Always keep a journal – it’s very hard, when you’re twenty-five, to recall what age 24 felt like

Early Works

Prudence (the late 70s) was the fifth book in the Romance collection, which started with Emily in 1975. If you discovered Cooper backwards, having started in the main series, the initial books, alternatively called “the novels named after posh girls” – also Imogen and Harriet – were close but no cigar, every hero feeling like a prototype for the iconic character, every heroine a little bit insipid. Plus, line for line (I can't verify statistically), there wasn’t as much sex in them. They were a bit reserved on issues of modesty, women always worrying that men would think they’re immoral, men saying ridiculous comments about why they liked virgins (comparably, seemingly, as a genuine guy always wants to be the primary to open a container of coffee). I don’t know if I’d recommend reading these books at a formative age. I believed for a while that that was what affluent individuals really thought.

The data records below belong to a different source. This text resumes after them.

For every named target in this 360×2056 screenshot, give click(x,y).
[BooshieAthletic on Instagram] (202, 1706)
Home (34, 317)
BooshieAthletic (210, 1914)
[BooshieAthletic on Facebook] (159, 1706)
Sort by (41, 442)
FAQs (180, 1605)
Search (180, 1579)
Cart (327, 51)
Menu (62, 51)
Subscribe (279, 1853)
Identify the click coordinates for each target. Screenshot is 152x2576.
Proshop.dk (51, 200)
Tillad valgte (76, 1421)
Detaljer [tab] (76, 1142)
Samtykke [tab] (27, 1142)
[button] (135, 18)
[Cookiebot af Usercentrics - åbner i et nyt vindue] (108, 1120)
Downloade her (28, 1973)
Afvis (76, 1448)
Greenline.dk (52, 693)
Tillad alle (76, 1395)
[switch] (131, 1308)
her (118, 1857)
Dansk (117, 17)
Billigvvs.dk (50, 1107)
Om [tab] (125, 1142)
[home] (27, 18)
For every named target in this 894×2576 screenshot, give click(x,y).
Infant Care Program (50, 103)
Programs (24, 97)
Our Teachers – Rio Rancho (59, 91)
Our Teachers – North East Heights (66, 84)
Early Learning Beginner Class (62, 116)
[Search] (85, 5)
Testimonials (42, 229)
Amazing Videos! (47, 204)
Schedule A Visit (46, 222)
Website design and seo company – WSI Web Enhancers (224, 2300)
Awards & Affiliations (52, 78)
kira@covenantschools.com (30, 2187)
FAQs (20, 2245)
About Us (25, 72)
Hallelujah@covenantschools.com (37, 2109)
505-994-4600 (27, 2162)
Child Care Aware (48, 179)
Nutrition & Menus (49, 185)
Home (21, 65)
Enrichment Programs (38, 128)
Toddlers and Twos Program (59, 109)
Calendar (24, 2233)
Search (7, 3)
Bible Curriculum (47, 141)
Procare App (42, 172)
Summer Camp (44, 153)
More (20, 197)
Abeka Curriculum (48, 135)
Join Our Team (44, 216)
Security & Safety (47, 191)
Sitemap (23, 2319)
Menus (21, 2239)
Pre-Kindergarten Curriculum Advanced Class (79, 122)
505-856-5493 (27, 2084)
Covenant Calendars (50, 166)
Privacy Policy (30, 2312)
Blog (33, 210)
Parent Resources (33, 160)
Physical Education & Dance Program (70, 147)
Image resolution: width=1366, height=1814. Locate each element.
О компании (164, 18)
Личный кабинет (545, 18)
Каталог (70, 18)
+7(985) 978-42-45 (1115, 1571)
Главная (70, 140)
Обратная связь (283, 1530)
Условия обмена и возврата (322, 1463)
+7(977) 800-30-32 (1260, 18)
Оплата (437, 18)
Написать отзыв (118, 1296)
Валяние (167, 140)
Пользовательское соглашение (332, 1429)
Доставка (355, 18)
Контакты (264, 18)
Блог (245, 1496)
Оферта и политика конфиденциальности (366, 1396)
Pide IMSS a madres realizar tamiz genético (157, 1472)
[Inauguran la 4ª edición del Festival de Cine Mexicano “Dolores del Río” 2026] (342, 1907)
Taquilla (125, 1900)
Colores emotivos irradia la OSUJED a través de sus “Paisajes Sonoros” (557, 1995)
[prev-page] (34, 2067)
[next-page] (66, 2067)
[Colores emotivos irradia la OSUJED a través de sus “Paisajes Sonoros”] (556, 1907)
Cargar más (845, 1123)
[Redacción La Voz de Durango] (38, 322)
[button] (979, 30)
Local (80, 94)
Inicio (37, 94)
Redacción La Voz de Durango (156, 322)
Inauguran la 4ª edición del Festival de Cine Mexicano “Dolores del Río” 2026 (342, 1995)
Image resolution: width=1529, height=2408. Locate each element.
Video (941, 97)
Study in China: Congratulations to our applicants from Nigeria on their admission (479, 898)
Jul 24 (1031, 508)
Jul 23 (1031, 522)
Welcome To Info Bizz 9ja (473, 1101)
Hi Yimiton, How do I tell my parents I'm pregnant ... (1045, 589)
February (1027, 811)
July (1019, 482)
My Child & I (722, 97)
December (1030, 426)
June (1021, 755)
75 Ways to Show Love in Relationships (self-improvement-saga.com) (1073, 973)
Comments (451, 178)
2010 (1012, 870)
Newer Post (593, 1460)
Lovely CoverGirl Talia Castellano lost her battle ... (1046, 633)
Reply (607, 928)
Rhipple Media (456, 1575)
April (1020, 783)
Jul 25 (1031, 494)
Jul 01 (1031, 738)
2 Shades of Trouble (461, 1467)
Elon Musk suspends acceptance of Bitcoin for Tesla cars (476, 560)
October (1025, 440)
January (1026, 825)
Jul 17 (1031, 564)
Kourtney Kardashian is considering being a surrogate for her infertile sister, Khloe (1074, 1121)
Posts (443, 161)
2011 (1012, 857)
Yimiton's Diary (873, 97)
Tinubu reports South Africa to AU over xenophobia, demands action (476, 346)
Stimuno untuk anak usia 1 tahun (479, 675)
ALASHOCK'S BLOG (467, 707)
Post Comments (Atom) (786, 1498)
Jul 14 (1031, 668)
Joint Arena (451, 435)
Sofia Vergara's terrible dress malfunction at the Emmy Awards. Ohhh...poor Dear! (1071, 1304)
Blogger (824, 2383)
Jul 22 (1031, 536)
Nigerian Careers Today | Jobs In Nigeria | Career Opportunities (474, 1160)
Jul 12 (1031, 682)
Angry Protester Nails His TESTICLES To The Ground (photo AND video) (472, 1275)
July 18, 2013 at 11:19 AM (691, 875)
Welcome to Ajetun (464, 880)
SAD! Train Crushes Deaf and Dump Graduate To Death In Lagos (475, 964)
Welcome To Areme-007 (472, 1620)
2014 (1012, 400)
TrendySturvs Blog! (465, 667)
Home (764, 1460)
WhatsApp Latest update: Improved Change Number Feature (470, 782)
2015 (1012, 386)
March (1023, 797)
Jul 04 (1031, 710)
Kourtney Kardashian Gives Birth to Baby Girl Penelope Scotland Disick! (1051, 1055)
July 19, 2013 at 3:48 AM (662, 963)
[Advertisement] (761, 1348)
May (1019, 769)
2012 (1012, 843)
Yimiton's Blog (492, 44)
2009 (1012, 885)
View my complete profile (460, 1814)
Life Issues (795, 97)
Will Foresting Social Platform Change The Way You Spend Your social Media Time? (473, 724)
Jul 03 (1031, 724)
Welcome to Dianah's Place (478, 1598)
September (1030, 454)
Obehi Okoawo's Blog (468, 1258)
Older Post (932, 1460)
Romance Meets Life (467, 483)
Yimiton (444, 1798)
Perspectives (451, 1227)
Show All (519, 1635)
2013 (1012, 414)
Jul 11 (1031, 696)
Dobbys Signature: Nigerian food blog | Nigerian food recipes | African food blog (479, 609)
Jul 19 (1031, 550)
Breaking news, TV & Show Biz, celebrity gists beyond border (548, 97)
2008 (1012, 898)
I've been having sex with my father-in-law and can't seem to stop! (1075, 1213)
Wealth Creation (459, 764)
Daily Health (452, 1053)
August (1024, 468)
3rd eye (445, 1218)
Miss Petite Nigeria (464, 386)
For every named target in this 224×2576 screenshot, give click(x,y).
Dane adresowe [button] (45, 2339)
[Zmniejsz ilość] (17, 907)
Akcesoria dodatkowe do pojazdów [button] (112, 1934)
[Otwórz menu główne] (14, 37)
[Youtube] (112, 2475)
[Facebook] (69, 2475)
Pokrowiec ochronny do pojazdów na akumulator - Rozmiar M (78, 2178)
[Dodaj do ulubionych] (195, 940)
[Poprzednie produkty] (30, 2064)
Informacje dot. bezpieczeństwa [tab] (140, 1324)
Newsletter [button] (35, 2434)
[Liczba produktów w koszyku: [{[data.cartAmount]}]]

They were, however, incredibly well-crafted, effective romances, which is much harder than it appears. You felt Harriet’s surprise baby, Bella’s difficult in-laws, Emily’s remote Scottish life – Cooper could transport you from an hopeless moment to a lottery win of the emotions, and you could not ever, even in the initial stages, pinpoint how she achieved it. One minute you’d be smiling at her incredibly close depictions of the sheets, the following moment you’d have emotional response and little understanding how they got there.

Writing Wisdom

Questioned how to be a author, Cooper would often state the sort of advice that the famous author would have said, if he could have been arsed to help out a novice: employ all all of your faculties, say how things scented and appeared and heard and touched and tasted – it greatly improves the prose. But perhaps more practical was: “Forever keep a notebook – it’s very hard, when you’re twenty-five, to recall what being 24 felt like.” That’s one of the first things you detect, in the longer, character-rich books, which have seventeen main characters rather than just one, all with decidedly aristocratic names, unless they’re American, in which case they’re called Helen. Even an generational gap of four years, between two relatives, between a man and a lady, you can hear in the dialogue.

A Literary Mystery

The historical account of Riders was so pitch-perfectly typical of the author it might not have been real, except it definitely is factual because London’s Evening Standard made a public request about it at the era: she completed the whole manuscript in the early 70s, well before the early novels, brought it into the downtown and misplaced it on a bus. Some texture has been intentionally omitted of this story – what, for example, was so significant in the West End that you would leave the only copy of your manuscript on a bus, which is not that different from forgetting your child on a railway? Certainly an rendezvous, but what kind?

Cooper was prone to exaggerate her own messiness and ineptitude

Kimberly Rodriguez
Kimberly Rodriguez

A seasoned web developer and digital strategist passionate about sharing tech knowledge and creative solutions.